Three Things from Edmonton podcast -- Episode 146: open house, fellowship of the rinks, alliteration
From the vortex, here’s a weekly collection of three things that left behind marks of happiness and gratitude.
1. Open house
Three Things, episode 146:
The Grim Reaper has been to our door. It was not unexpected. It was that time. It was Halloween.
Halloween is still a thing for me. I haven’t dressed up since going as Elliot, the kid in ET, eight years ago now. I wore a red hoodie. My friend Aminah gifted me an ET doll that I rigged up at the front of my bike for the ride into work. It was fun.
2. Fellowship of the rinks
I don’t quite believe today’s professional hockey players when they wax nostalgic, as they did at the Heritage Classic, about growing up playing hockey on outdoor rinks. What’s the average age of an NHL player? 27? That means they were born in 1996, a couple of years after our youngest son, Michael, who played or practiced regularly on outdoor rinks approximately zero times in his minor hockey career. I will tell you who did play minor hockey on outdoor rinks. Me. I went back to the source to confirm this, and got a flood, a mother-load, of memories. She talked about the rink behind the college at St. Francis of Assisi Church. And the great players—the Berezan brothers, Mitch de la Salle, Bruce Straka. She talked warmly of the cold.

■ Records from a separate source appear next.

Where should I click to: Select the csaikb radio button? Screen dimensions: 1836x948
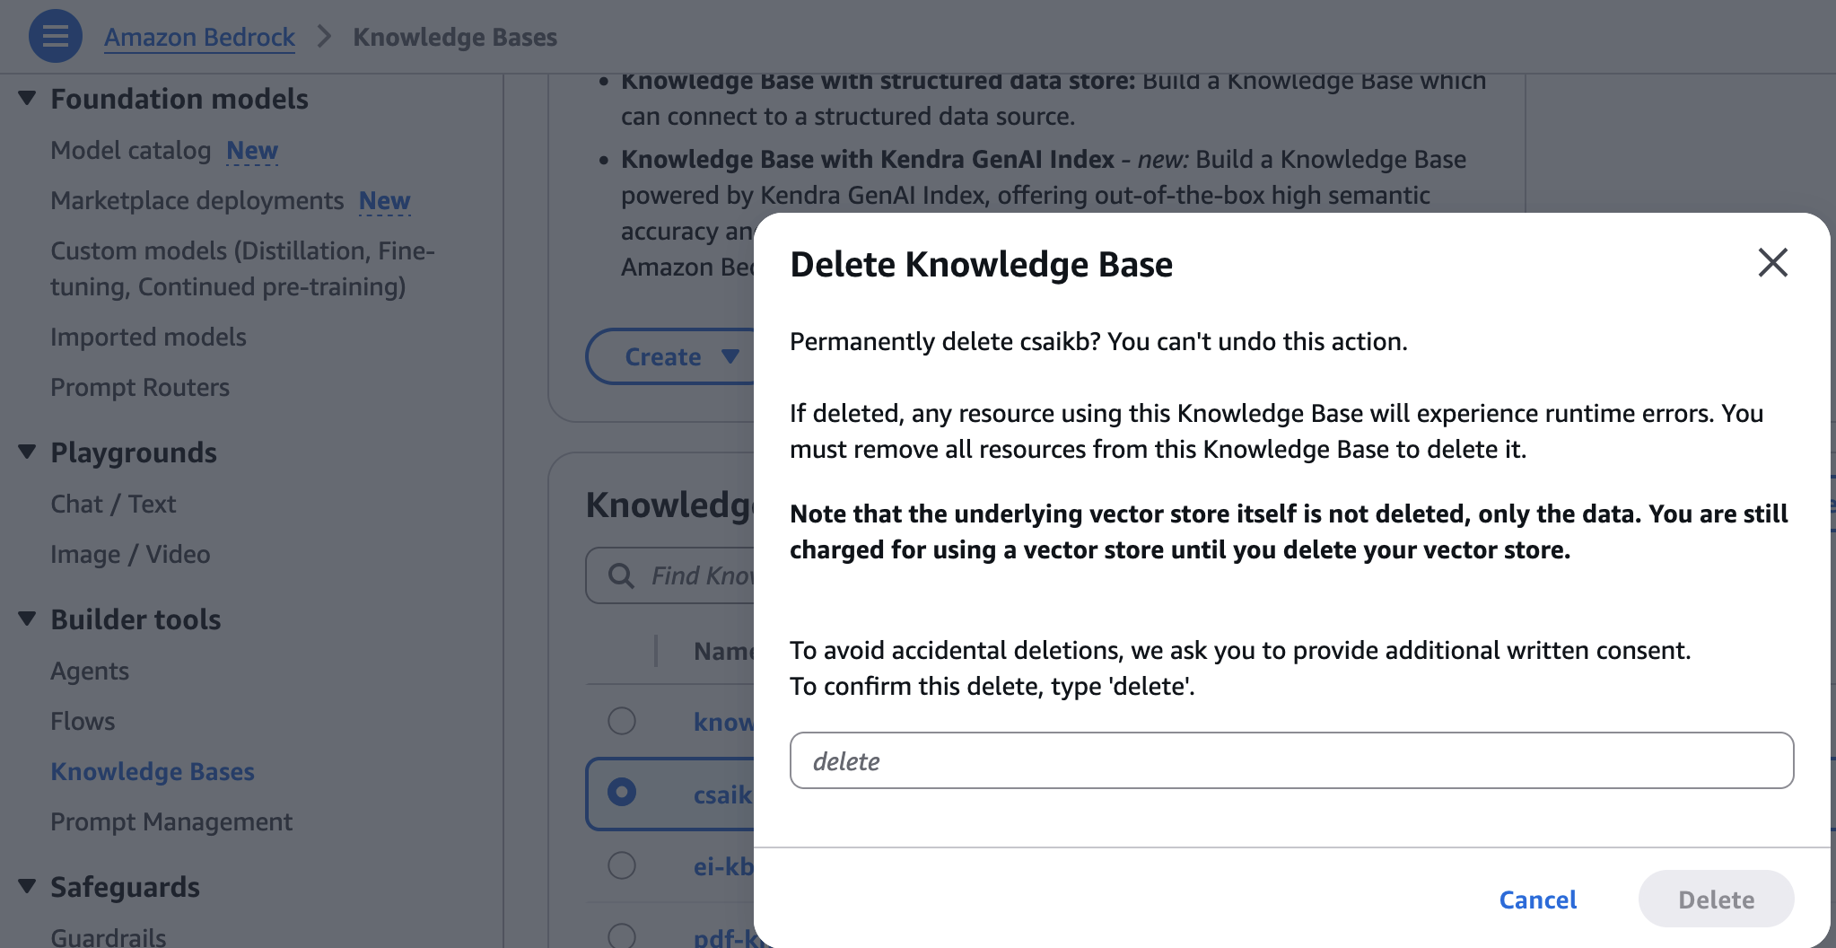pyautogui.click(x=622, y=792)
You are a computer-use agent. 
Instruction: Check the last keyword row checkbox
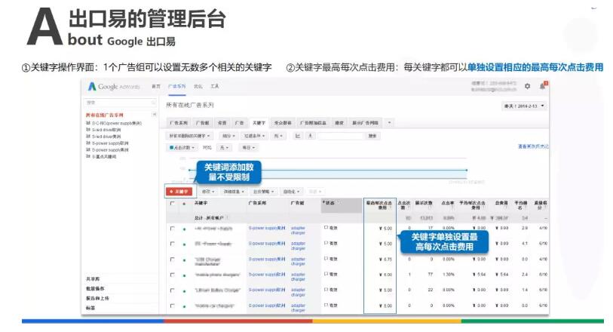173,306
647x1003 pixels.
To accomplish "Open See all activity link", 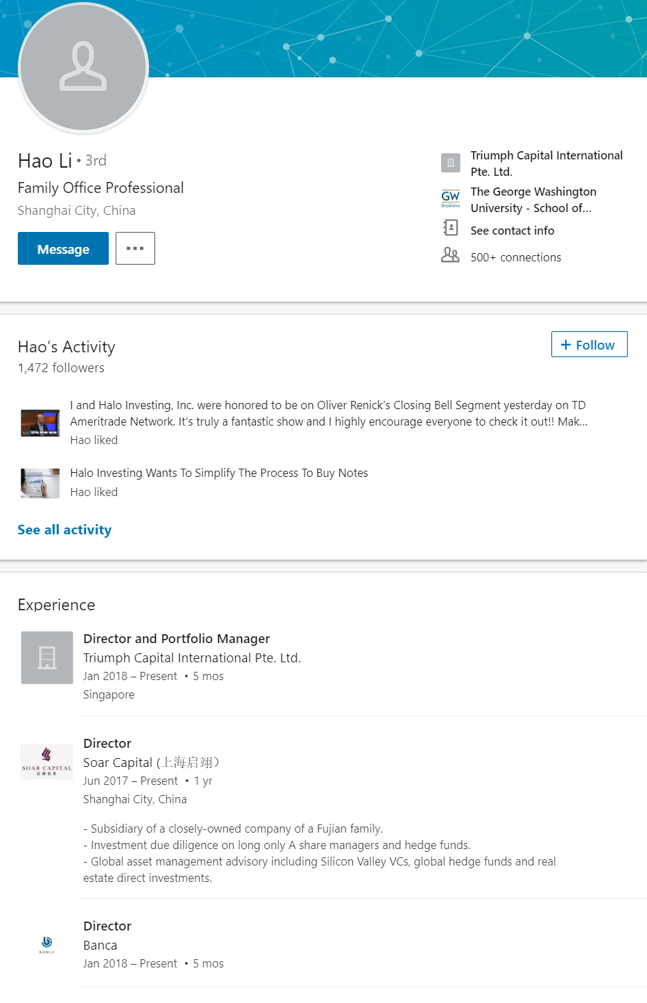I will pos(64,530).
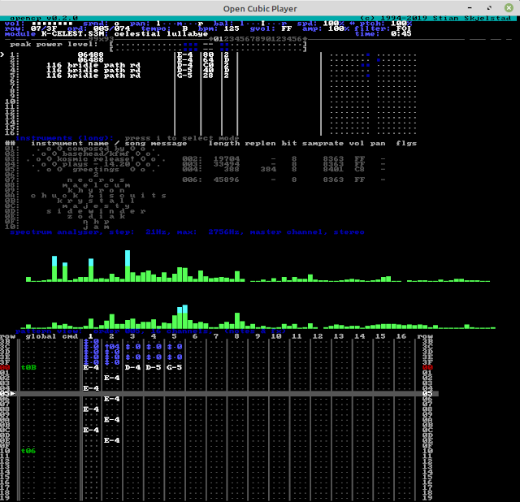Click the green t0B global command

(x=28, y=367)
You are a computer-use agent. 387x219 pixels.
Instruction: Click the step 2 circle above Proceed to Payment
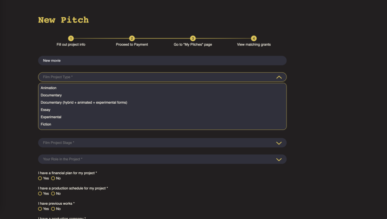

“Freezing feet,” she said. “Standing around the stove and just being at outdoor rinks and watching, especially at St. Francis. Even watching practices. That’s how loyal we were. I got a special parka and ski pants to wear to your games. Special boots and heavy socks. Before that I just had thin little boots, just dressup boots.”
The Heritage Classic happened in front of almost 60,000 people at Commonwealth Stadium last week in part because outdoor games in front of 30 and 40 people happened at outdoor rinks in northeast Edmonton and across the country in the good, cold days.
3. Alliteration
I like alliteration. Check that. I love alliteration. I delight in the way it allows the listener who is following a linear line forward in a story or a sentence to simultaneously loop back and linger for in the sonic residue of what has gone before. It’s a kind of echo. A bit of time travel. In alliteration we deal in traces and generations. In Tryin’ To Get To Heaven, Dylan, under the P, sees the people on the platforms and feels their hearts a-beatin’ like pendulums swinging on chains. Under the B, he's riding in a buggy with Miss Mary Jane,
Miss Mary Jane got a house in Baltimore
I've been all around the world, boys…
I've been all around the world, boys…
Under the SH, he’s been to Sugar Town and shook the sugar down. There’s a looser kind of alliteration afoot in the song, too. Listen for all the Hs—hotter, high, heat, haunt, hurry, heart, hear, hearts, house, hollow. All these Hs that tremble faintly in memory under the tolling H of heaven.
Thanks for being out there, friends.